A View of Congenital Heart Defect Research by a Basic Scientist
In order to follow this discussion, you should know that genes are made up of a material known as DNA and they provide the plans or "blue prints" for individual proteins in the body. Genes are strung together on a large stretch of DNA which is known as a "chromosome". There is an average of about 4500 separate genes on each chromosome. Humans normally have 23 pairs of chromosomes and receive one of each pair from each parent. In order to turn a gene into a protein it is first copied from the chromosomes as mRNA and then them RNA is translated into a protein by a separate set of cellular machinery. When a gene is copied into mRNA and then protein, we say that it is "expressed". The proteins produced by a cell from mRNA are what make it functional. For example, a heart muscle cell contracts because it has expressed genes that code for specific proteins used for contraction. A liver cell expresses a different set of genes used for liver function such as detoxifying alcohol. Since all cells came from a single cell, it is the regulation of gene expression along the chromosome that makes cells different. There are about 100,000 genes in the human but each cell type expresses only 20,000-30,000 genes. Since the majority of these genes are needed by all cells for ordinary cellular processes, it is expected that less than 200 of the genes expressed in the developing heart will prove critical to CHD. Identification of when and where these specific genes are expressed is important in understanding how the embryonic heart develops.

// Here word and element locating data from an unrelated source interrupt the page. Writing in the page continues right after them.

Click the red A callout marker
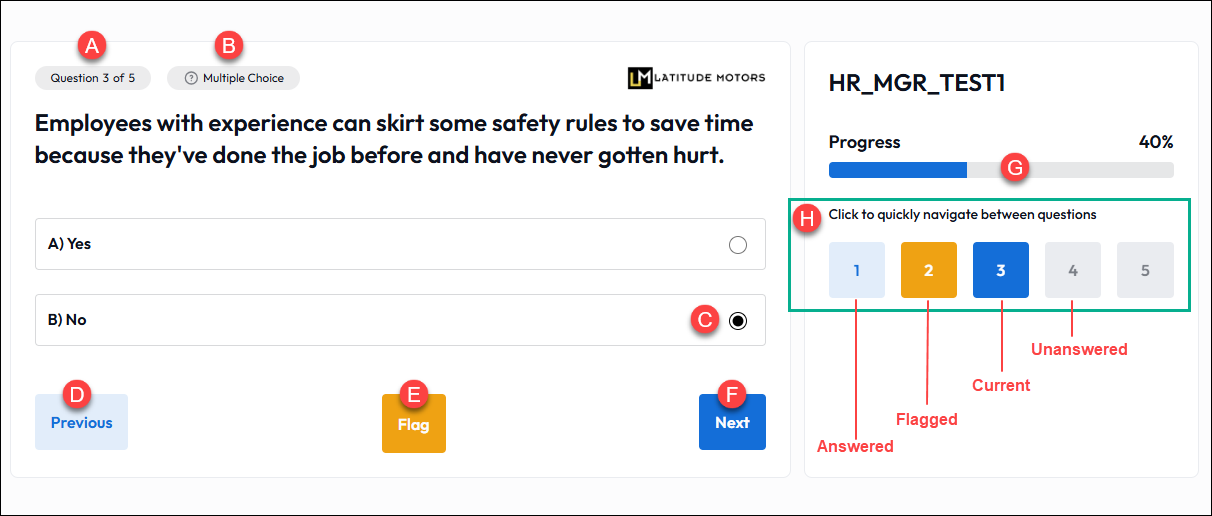The height and width of the screenshot is (516, 1212). tap(93, 45)
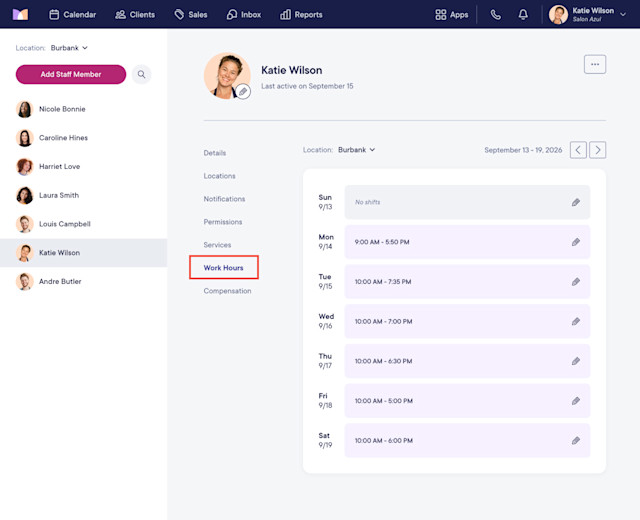This screenshot has height=520, width=640.
Task: Edit Katie Wilson's profile photo pencil
Action: (x=243, y=91)
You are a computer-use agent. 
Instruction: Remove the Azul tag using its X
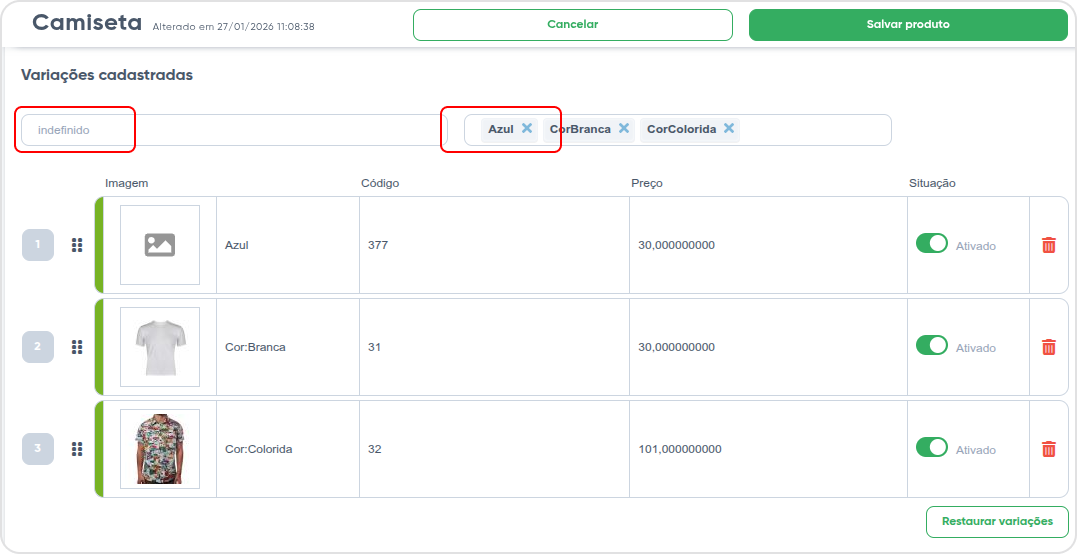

Since each person has two sets of chromosomes, there are normally two copies of every gene. When a gene is expressed in a specific cell type, both copies of the gene are expressed. If one copy contains an error, the other copy is usually adequate for normal development. If an error in one copy of a gene produces a defect, the error is known as a dominant mutation. In DiGeorge or Velo-cardio-facial syndromes there is the loss or deletion of a stretch of one chromosome 22 containing a number of genes. Though we do not yet know which genes are missing in this area, normal development appears to require two copies of at least one of the genes in this region. If both copies of a gene must have an error before a birth defect is seen, then the error is known as a recessive mutation. Most gene mutations fit into this category. All of us probably carry genes with an error but it is only when this gene is combined with an error-containing gene from the other parent, and the embryo cant make the right protein,that we see a genetic birth defect. There can also be problems with too many copies. Extra pieces of (or whole) chromosomes can get misplaced during formation of sperm or eggs and the embryo can end up with more than two copies of some genes. An extra chromosome is called a trisomy and an extra piece of a chromosome is called a partial trisomy. Downs syndrome is caused by an extra copy of chromosome 21 (either a complete or partial copy). There is at least one gene on this chromosome that causes developmental defects when too many copies are present.